■ Task brief ■
From the line that includes "PusbangJusinfo (33, 68)" to the last line of the records that follow, copy every line exactly and nothing more, omitting pictures.

========================

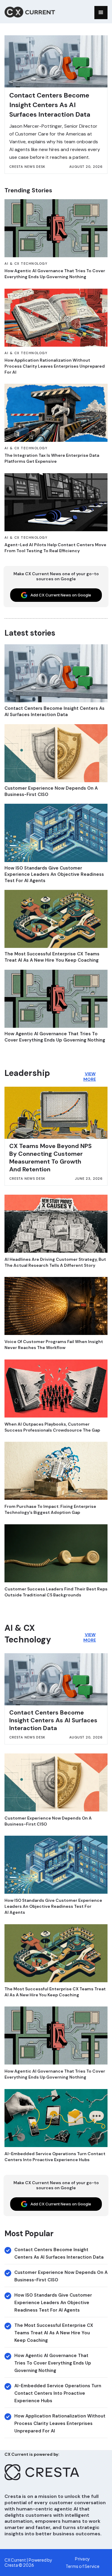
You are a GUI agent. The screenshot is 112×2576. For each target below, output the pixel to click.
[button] (101, 12)
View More (89, 1076)
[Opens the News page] (56, 228)
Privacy (82, 2558)
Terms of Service (82, 2566)
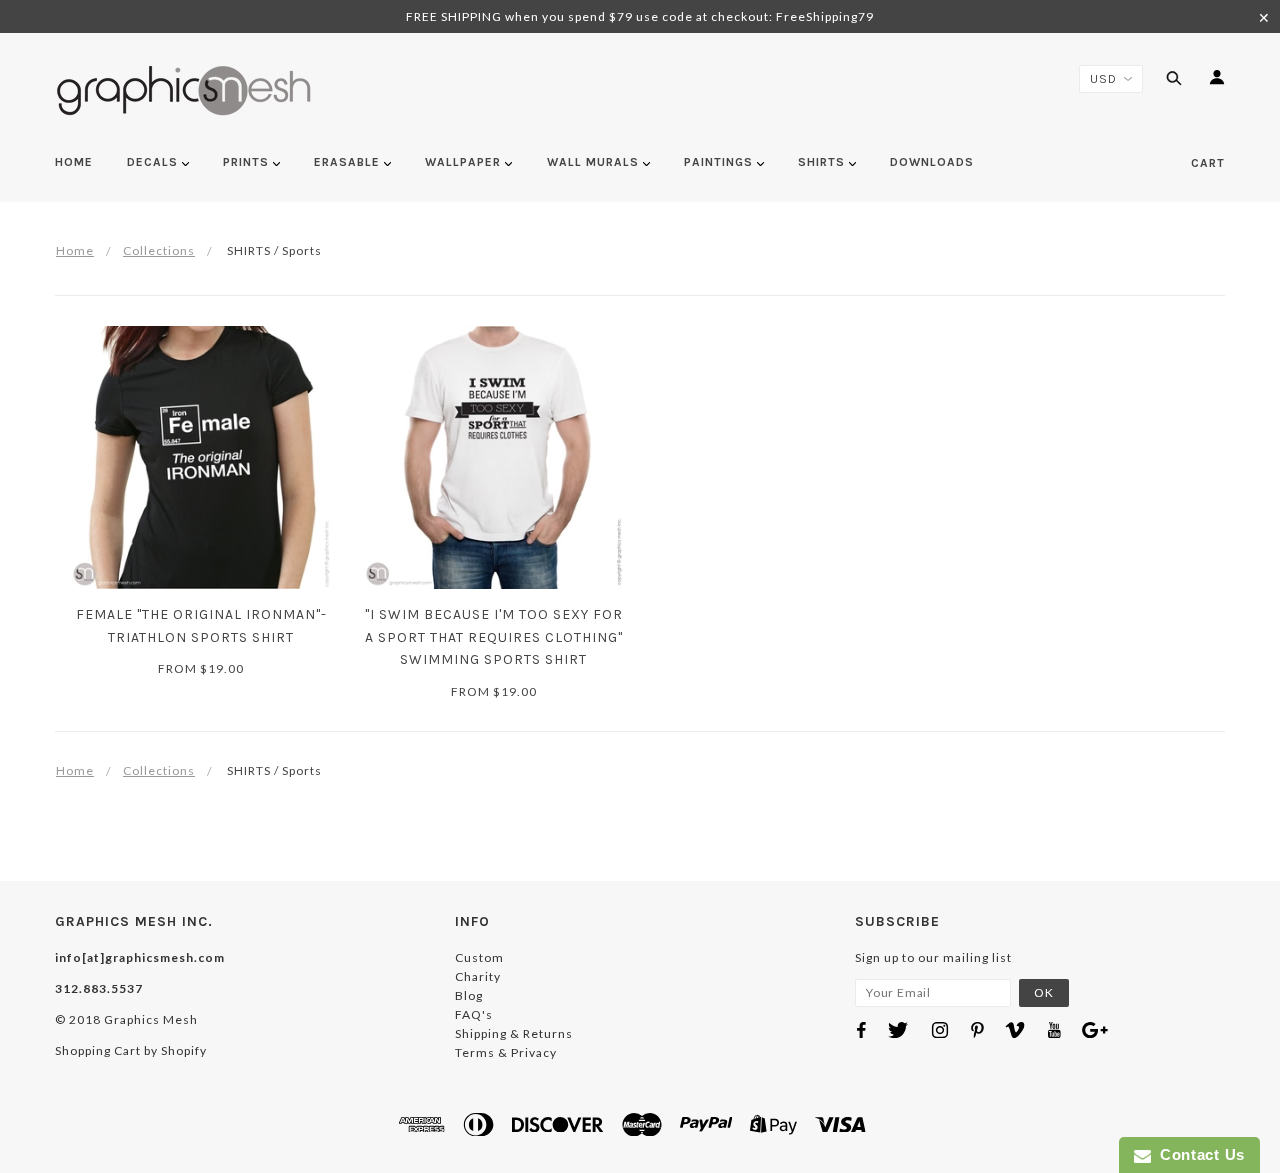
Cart (1208, 163)
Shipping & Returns (514, 1033)
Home (75, 250)
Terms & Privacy (506, 1052)
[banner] (184, 90)
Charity (478, 976)
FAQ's (474, 1014)
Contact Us (1198, 1154)
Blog (469, 995)
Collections (159, 250)
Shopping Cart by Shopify (131, 1050)
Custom (479, 957)
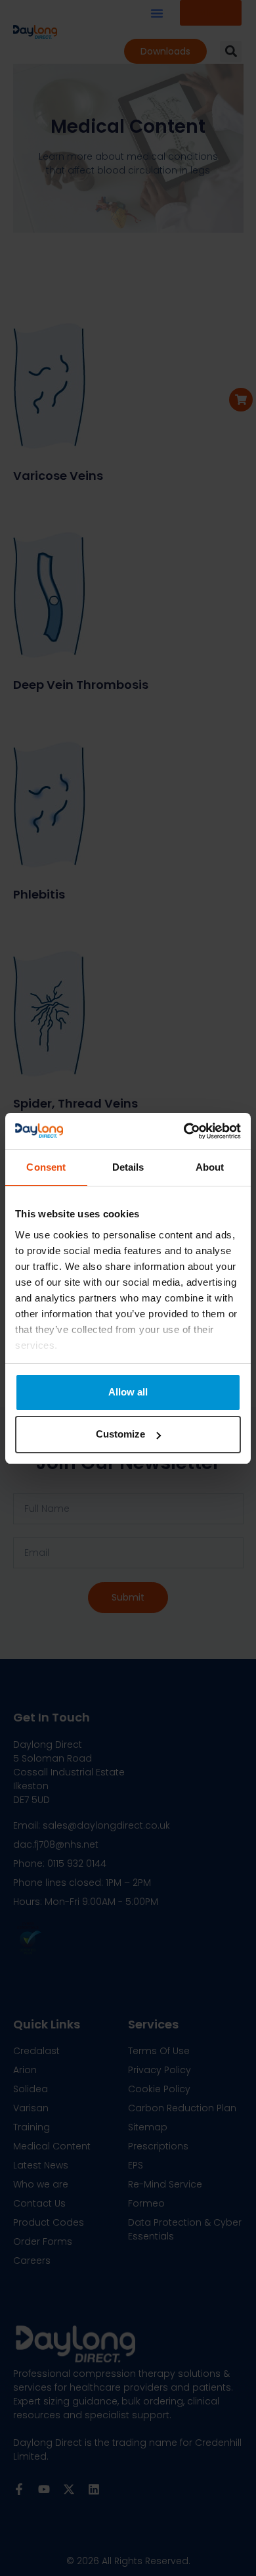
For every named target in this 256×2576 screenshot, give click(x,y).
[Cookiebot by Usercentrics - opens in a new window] (184, 1131)
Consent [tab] (46, 1167)
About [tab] (210, 1167)
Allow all (128, 1391)
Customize (120, 1434)
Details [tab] (128, 1167)
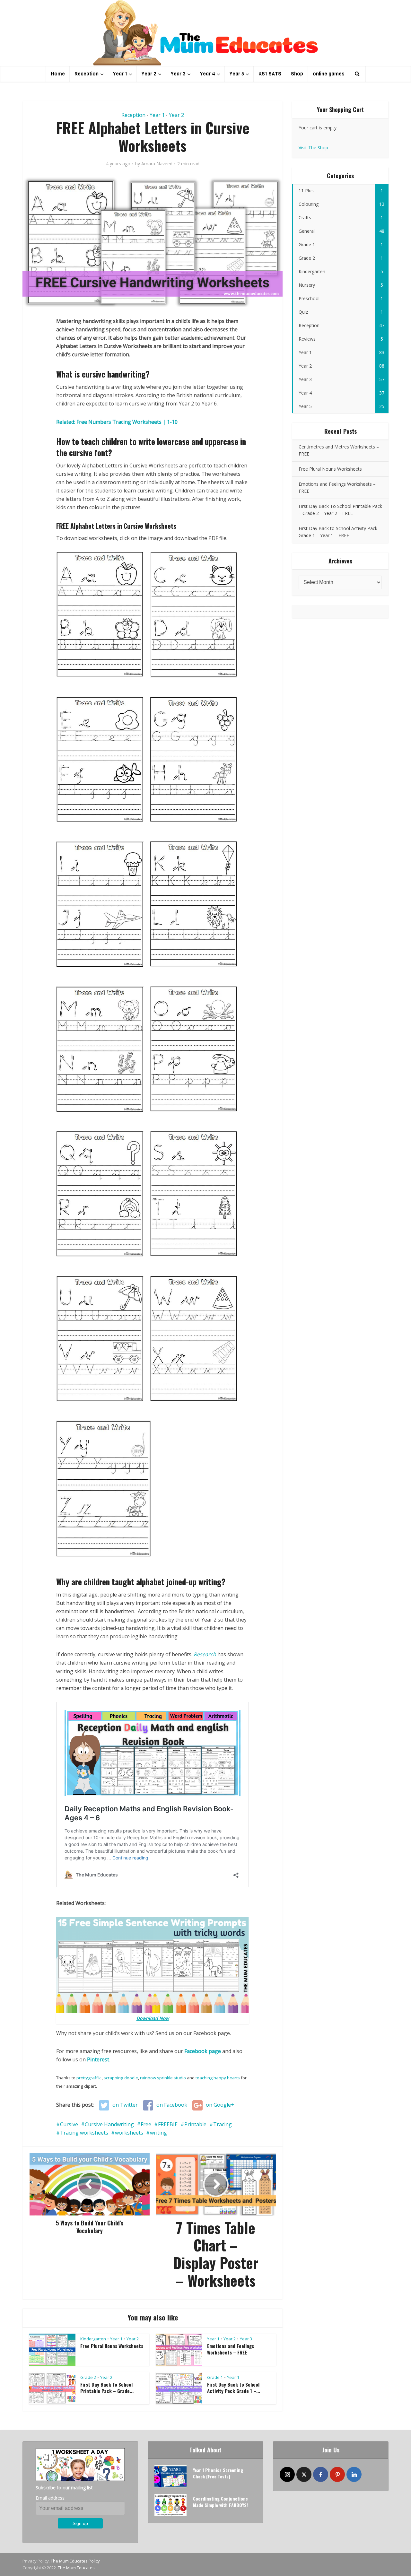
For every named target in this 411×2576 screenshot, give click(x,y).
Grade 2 (88, 2377)
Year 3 (178, 73)
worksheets (129, 2132)
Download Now (152, 2018)
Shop (297, 73)
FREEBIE (168, 2124)
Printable (195, 2124)
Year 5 (237, 73)
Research (205, 1654)
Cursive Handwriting (109, 2124)
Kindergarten (93, 2339)
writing (158, 2132)
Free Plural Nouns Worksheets (111, 2345)
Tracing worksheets (84, 2132)
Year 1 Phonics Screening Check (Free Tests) (218, 2473)
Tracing (222, 2124)
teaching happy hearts (218, 2078)
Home (58, 73)
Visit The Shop (313, 147)
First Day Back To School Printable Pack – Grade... (107, 2387)
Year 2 (149, 73)
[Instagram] (287, 2474)
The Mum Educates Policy (75, 2561)
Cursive (69, 2124)
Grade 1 (215, 2377)
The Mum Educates (76, 2568)
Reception (86, 73)
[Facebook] (320, 2474)
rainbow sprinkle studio (163, 2078)
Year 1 (120, 73)
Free (146, 2124)
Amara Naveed (156, 164)
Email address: (51, 2498)
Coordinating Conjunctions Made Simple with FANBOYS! (220, 2501)
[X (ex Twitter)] (303, 2474)
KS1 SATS (269, 73)
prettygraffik (88, 2078)
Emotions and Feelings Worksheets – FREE (230, 2349)
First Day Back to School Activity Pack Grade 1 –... (233, 2387)
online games (329, 73)
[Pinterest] (337, 2474)
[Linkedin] (354, 2474)
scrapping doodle (121, 2078)
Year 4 (207, 73)
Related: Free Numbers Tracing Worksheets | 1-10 (117, 421)
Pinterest (98, 2059)
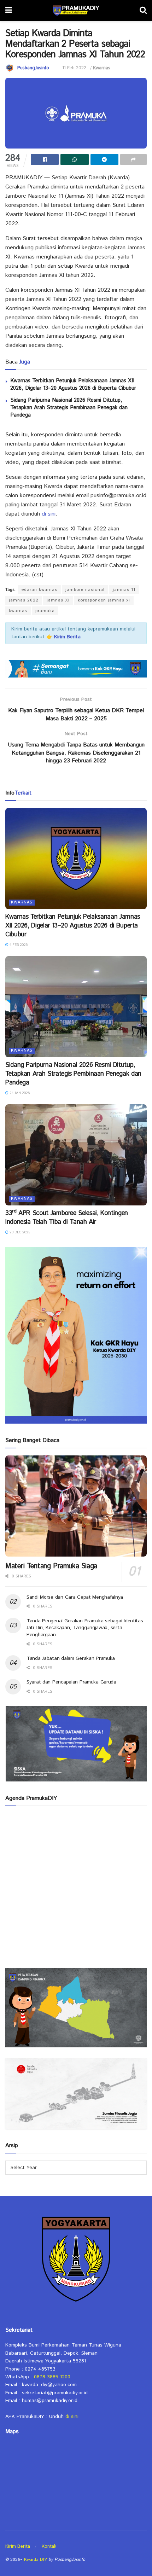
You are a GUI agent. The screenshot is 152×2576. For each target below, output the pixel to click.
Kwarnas (101, 68)
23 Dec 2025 (19, 1232)
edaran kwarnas (39, 590)
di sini (48, 514)
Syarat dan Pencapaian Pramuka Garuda (71, 1682)
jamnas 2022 (24, 600)
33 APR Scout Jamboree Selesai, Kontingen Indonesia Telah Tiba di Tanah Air (66, 1218)
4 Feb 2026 (18, 944)
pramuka (45, 611)
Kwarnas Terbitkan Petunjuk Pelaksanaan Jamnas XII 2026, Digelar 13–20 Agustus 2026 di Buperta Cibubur (73, 384)
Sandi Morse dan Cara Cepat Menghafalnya (75, 1597)
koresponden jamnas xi (104, 600)
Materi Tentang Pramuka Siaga (51, 1566)
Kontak (49, 2546)
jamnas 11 (124, 590)
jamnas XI (58, 600)
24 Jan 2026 (19, 1093)
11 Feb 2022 (74, 68)
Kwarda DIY (35, 2560)
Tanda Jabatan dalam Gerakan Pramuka (71, 1658)
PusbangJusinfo (33, 68)
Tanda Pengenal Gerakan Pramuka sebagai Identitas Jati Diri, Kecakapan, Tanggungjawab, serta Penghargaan (85, 1627)
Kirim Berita (17, 2546)
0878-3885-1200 (52, 2376)
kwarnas (18, 611)
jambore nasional (85, 590)
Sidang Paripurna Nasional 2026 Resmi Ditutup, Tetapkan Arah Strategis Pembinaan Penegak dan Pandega (69, 407)
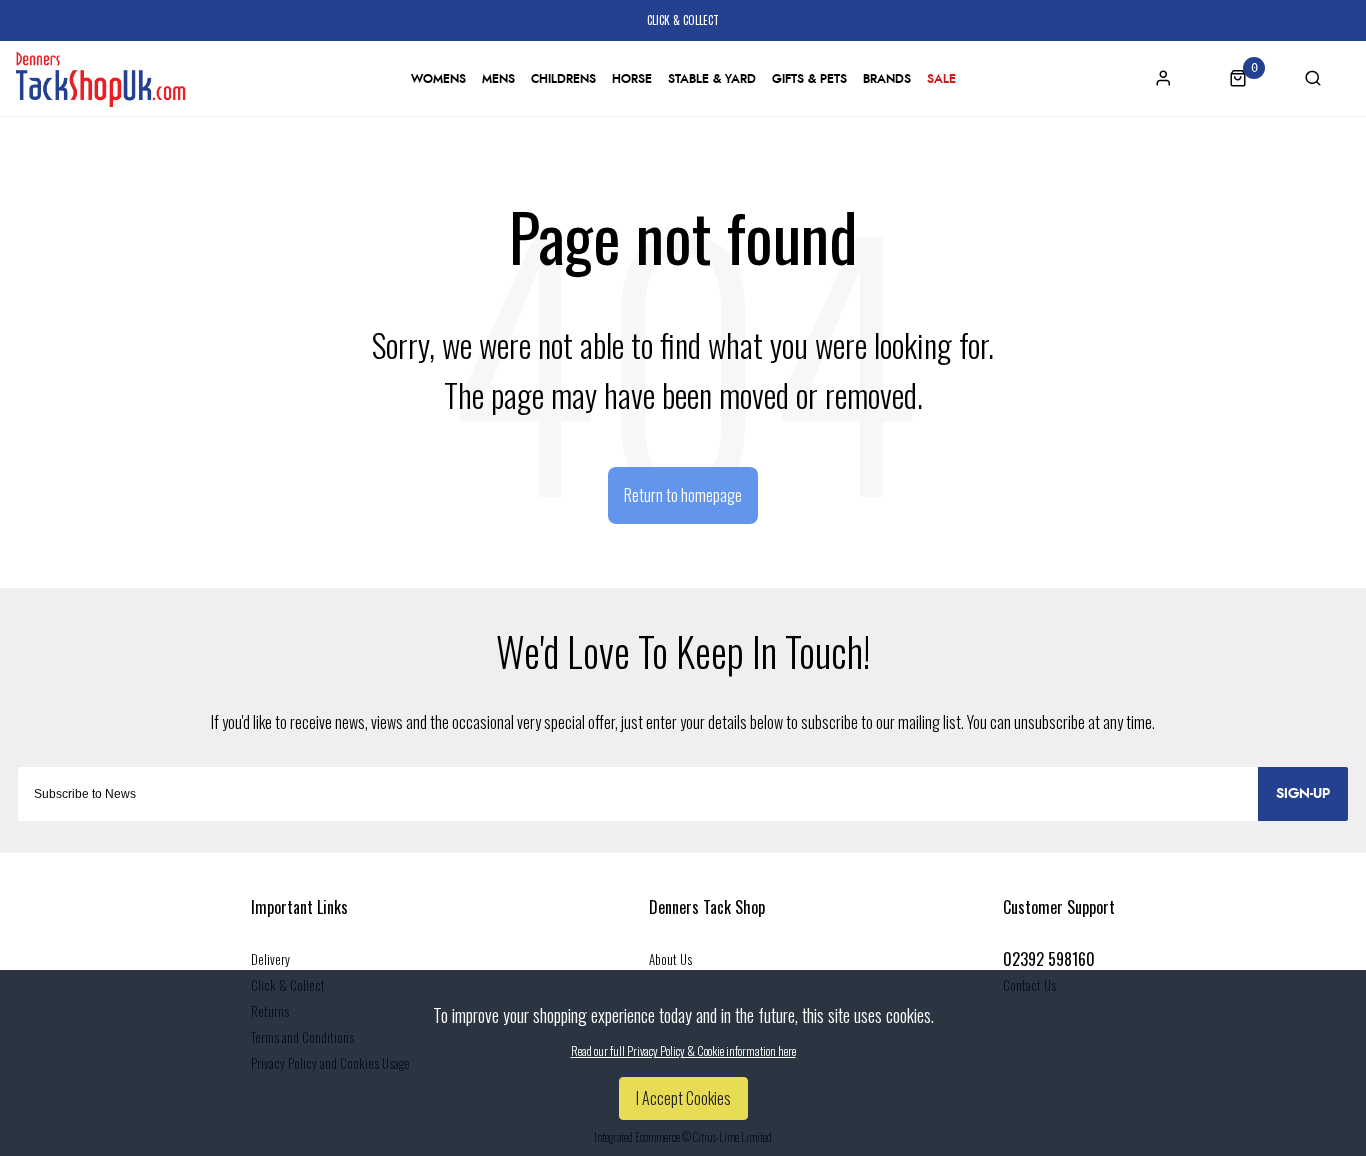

========================

■ Result of the task ■
PusbangJusinfo (33, 68)
Tanda Pengenal Gerakan Pramuka sebagai Identitas Jati Diri, Kecakapan, Tanggungjawab, serta Penghargaan (85, 1627)
Kirim Berita (17, 2546)
0878-3885-1200 (52, 2376)
kwarnas (18, 611)
jambore nasional (85, 590)
Sidang Paripurna Nasional 2026 Resmi Ditutup, Tetapkan Arah Strategis Pembinaan Penegak dan Pandega (69, 407)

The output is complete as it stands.